Having reviewed the government’s proffer of evidence, this Court finds that Count One charges multiple conspiracies, rather than a single conspiracy. The proffer does not demonstrate that these defendants were working together towards the achievement of a common scheme or enterprise; rather, these defendants can more properly be viewed as individual entrepreneurs, each acting on his own account. In sum, this Court is not convinced that a reasonable juror could find one conspiracy, instead of multiple conspiracies, as the government has alleged in Count One. The question is clearly not free from doubt. However, in light of the consequence of error, the prejudice which attaches to the joinder of these defendants, and the inadequacy of the government’s proffer, this Court will dismiss Count One of the indictment, and grant the defendants’ motion for a severance.
The defendants also move for dismissal of the entire indictment, claiming the taint of the first count pollutes the remaining counts. As support, defendants cite language from United States v. Cryan, 490 F.Supp. 1234 (D.N.J.1980), to the effect that multiple offenses should not be charged in the same count of an indictment. Id. at 1239.
Defendants fail to note, however, that this Court wrote, in Cryan, that dismissal of the entire indictment was not warranted, even though the conspiracy charge was dismissed.2 The indictment in the present case charges each defendant separately with recurring bribes in a total of 27 substantive counts.

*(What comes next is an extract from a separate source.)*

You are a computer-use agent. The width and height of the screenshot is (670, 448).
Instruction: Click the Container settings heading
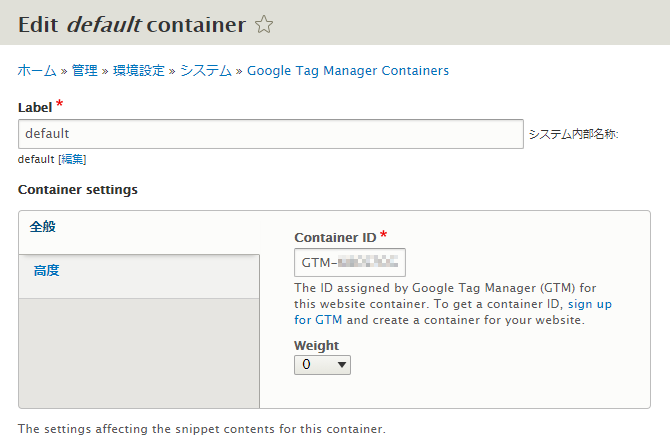coord(78,190)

There is no evidence to suggest that the defendants were indicted on the substantive offenses on a theory of conspiratorial liability. As such, this Court is of the opinion that dismissal of the entire indictment is unwarranted.
For the reasons set forth in this Court’s opinion filed herewith,
It is on this 8 day of December, 1986,
ORDERED that Count One of Indictment No. 86-211 be, and it hereby is, dismissed; and it is further
ORDERED that defendants’ motion for severance be, and it hereby is, granted; and it is further
ORDERED that defendants’ motion to dismiss the entire indictment be, and it hereby is, denied.